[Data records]
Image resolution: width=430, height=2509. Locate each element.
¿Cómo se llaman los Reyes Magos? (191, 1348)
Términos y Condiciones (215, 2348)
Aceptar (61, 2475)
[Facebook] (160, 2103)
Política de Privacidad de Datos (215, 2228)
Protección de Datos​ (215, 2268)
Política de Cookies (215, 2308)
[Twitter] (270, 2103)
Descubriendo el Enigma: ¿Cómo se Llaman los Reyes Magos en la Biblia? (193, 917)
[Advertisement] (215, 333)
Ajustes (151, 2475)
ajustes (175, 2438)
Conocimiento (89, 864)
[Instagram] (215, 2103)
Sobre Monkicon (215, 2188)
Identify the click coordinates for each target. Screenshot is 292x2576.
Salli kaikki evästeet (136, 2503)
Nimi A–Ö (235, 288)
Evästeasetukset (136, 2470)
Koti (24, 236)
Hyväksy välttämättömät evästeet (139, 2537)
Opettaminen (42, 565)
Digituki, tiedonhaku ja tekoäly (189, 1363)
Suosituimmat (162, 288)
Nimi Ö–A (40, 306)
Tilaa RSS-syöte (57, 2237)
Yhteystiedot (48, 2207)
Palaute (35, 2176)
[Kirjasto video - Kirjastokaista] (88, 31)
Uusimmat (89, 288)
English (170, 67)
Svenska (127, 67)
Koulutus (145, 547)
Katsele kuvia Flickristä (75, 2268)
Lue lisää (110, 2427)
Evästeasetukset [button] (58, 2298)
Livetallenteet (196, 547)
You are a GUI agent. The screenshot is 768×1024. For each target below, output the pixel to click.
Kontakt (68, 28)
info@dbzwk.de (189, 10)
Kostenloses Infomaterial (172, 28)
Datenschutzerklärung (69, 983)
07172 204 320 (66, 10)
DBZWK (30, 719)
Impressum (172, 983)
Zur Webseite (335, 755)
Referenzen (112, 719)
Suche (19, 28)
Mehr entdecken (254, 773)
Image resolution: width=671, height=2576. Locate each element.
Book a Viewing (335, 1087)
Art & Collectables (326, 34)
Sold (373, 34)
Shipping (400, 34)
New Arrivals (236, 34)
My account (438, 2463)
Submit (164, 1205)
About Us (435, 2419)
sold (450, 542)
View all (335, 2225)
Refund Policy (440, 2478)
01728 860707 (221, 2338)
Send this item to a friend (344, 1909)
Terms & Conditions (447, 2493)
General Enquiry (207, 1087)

__WHAT THIS TASK INVOLVES__
Nothing but the exact lines of the data above, from the line containing "07172 204 320 (66, 10)" through the last, should appear in the answer.

__OUTPUT OF THE EXERCISE__
07172 204 320 (66, 10)
DBZWK (30, 719)
Impressum (172, 983)
Zur Webseite (335, 755)
Referenzen (112, 719)
Suche (19, 28)
Mehr entdecken (254, 773)
Image resolution: width=671, height=2576. Locate each element.
Book a Viewing (335, 1087)
Art & Collectables (326, 34)
Sold (373, 34)
Shipping (400, 34)
New Arrivals (236, 34)
My account (438, 2463)
Submit (164, 1205)
About Us (435, 2419)
sold (450, 542)
View all (335, 2225)
Refund Policy (440, 2478)
01728 860707 (221, 2338)
Send this item to a friend (344, 1909)
Terms & Conditions (447, 2493)
General Enquiry (207, 1087)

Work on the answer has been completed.